Spasticity is a symptom many MS patients suffer from. But what is spasticity exactly? It is not so easy to explain in a few words: Spasticity results from the disinhibition of reflex arcs due to inflammatory lesions in the motor pathways of the brain and spinal cord. This leads to increased muscle stretch reflexes, which results in an increase in muscle tone in patients – this increase in tone is usually dependent on speed, i.e., the faster I stretch a muscle, the higher the muscle tone, or the stiffer the muscles become, which then also leads to reduced strength and endurance. The increase in muscle tone can be permanent, but it can also occur intermittently as sudden spasticity. Spasticity is often painful and results in a significant impairment of quality of life. Therefore, effective symptomatic treatment of spasticity is of great importance.There is no question that physiotherapy is an essential part of the treatment of a spastic movement disorder – it is the basis on which all further treatment strategies must build – including the drug therapy of spasticity, which I would like to discuss in more detail below. For many years, the drugs Baclofen (e.g., Lioresal®) and Tizanidine (e.g., Sirdalud®) have been available as tablet preparations for the treatment of spasticity, and in recent years Gabapentin (Neurontin®) has also been used for the treatment of spasticity. Tolperison (Viveo®) was mainly used in the new federal states, but due to a restriction of indications by the authorities, it should now only be used for spasticity after a stroke. Dantrolene and Memantine also no longer play a major role in the drug treatment of spasticity.

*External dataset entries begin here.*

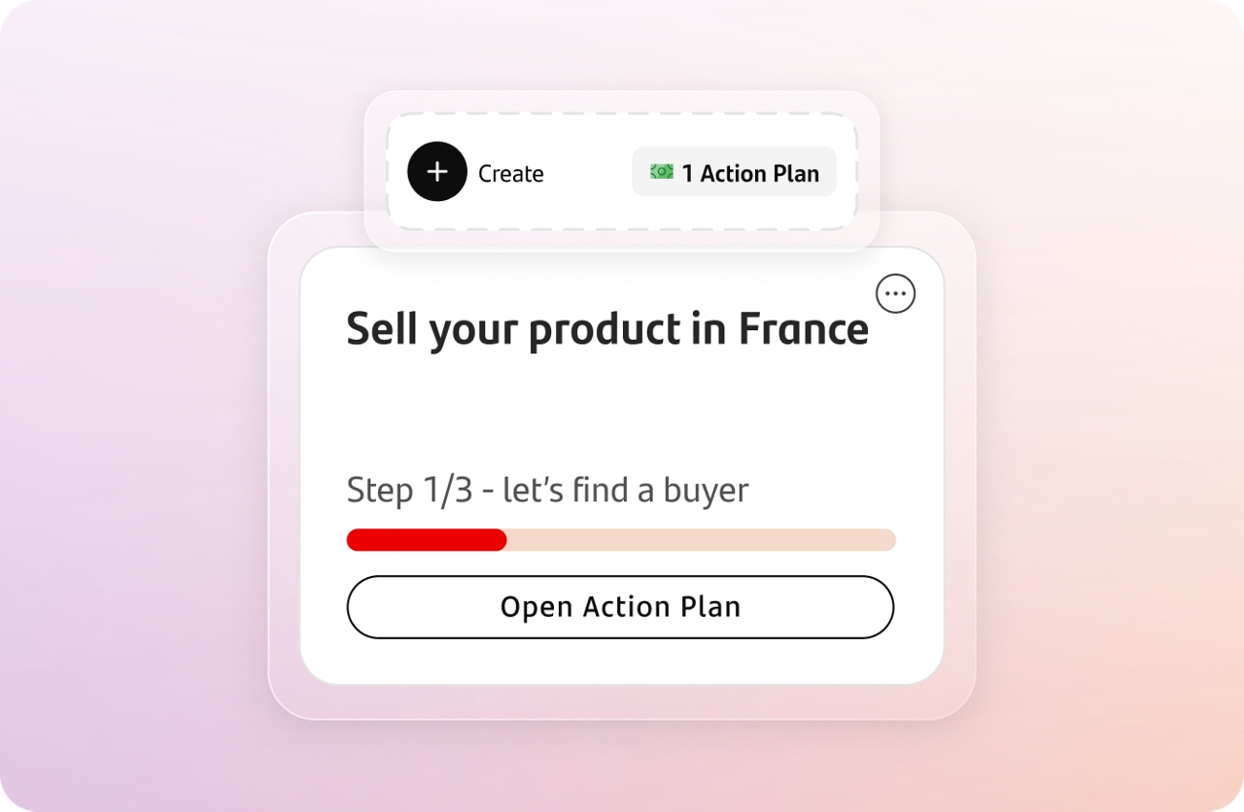The width and height of the screenshot is (1244, 812).
Task: Tap the banknote icon next to Action Plan
Action: 662,171
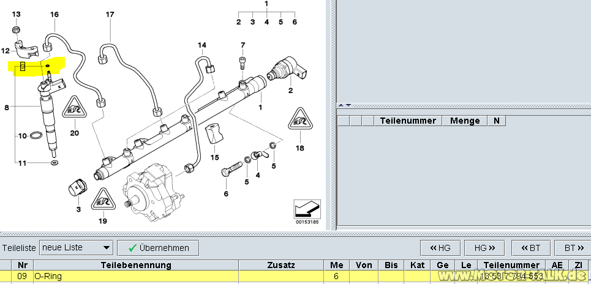
Task: Click the bracket part numbered 15
Action: (x=215, y=134)
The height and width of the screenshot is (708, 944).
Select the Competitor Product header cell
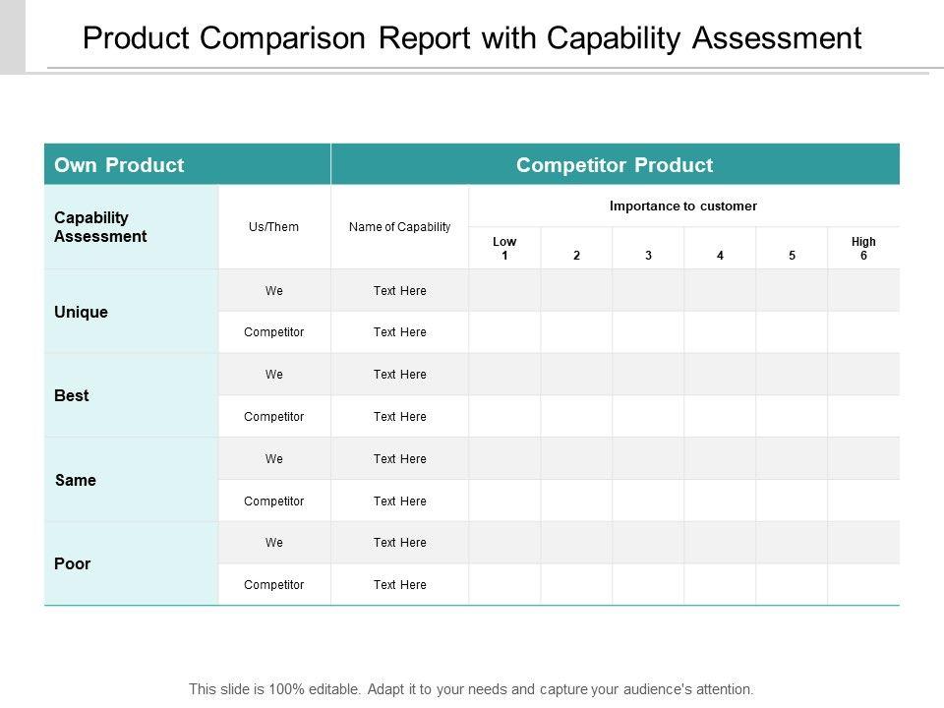click(615, 165)
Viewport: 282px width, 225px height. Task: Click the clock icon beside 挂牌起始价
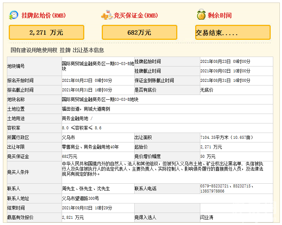(x=13, y=15)
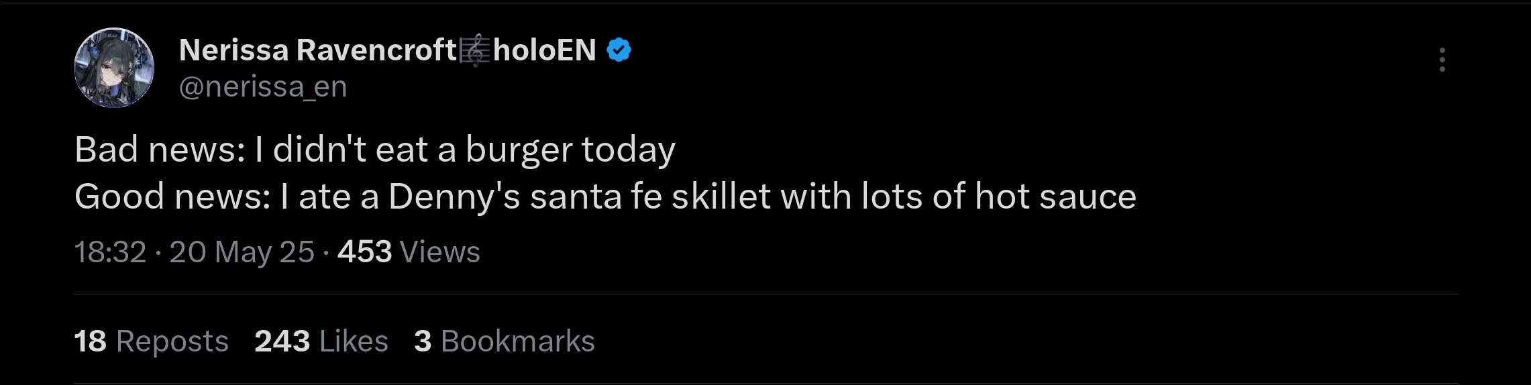Click the 453 view count number

tap(364, 252)
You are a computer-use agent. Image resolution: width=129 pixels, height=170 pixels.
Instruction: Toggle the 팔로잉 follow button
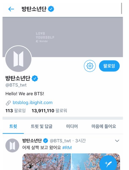(x=109, y=66)
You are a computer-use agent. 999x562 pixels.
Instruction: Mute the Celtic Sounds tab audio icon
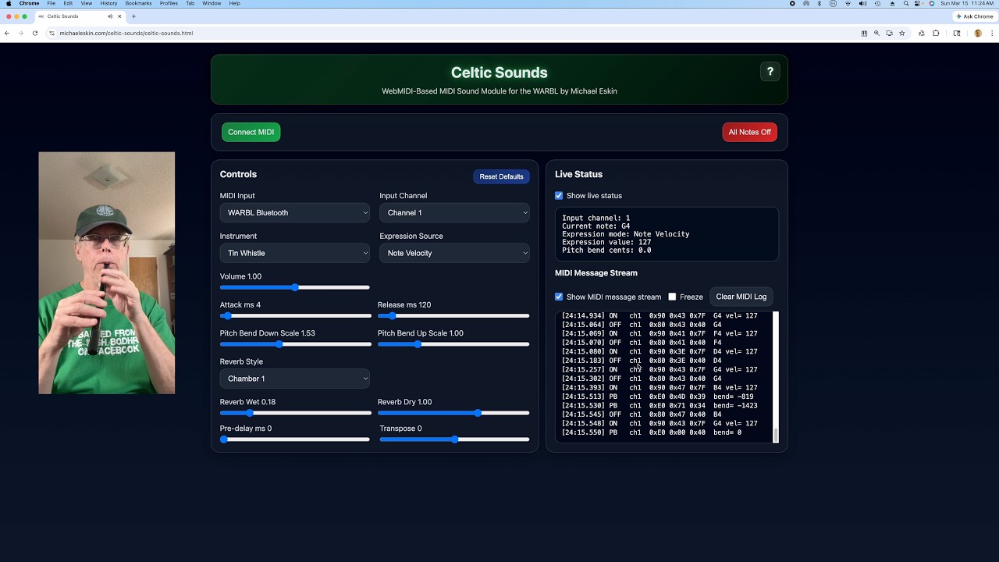coord(110,16)
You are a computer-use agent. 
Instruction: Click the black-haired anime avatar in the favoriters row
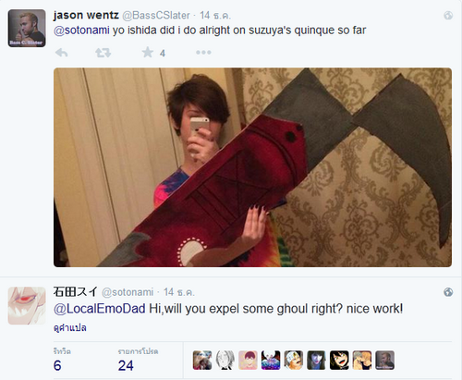click(x=339, y=360)
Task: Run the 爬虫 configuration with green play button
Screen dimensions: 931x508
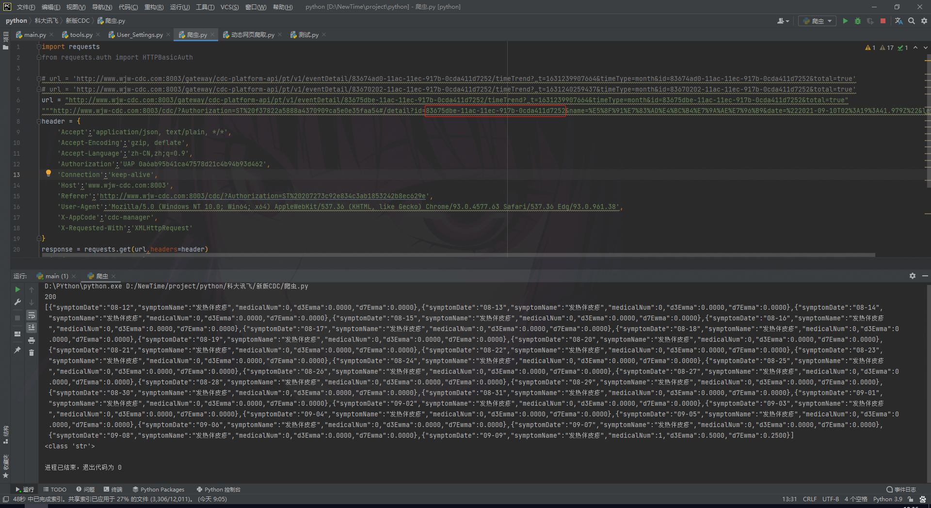Action: click(845, 21)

However, the use of cannabis preparations (see also Blog on Cannabinoids) for the treatment of spasticity in MS is becoming increasingly important. The classical antispasmodics are – despite their (supposed) side effects not having a good reputation among many patients – still an important component in the treatment of spasticity and it is sometimes disappointing that this component is not consistently used. Baclofen stimulates the GABAergic system of the spinal cord, thereby inhibiting spasticity. The substance has a wide therapeutic range and can be used in a dosage between 5 and 120 mg/day. However, the side effects of fatigue and muscle weakness are usually the limiting factors for dosing the substance higher. Nevertheless, within the therapeutic range, it is perfectly safe to “experiment” with Baclofen. In the worst case, it can lead to increased fatigue, which will pass after a short time if the dose is reduced. Because of the side effects, it is worth starting with a low dose of Baclofen (e.g., 3 x 2.5 mg) and then slowly increasing it as tolerated. The substance does not necessarily have to be taken 3 times a day, but should be used as needed to reduce spasticity situationally. The distribution throughout the day can also depend on when suffering from spasticity occurs. For some patients, this is more likely in the evening and at night, while others need a stronger effect during the day.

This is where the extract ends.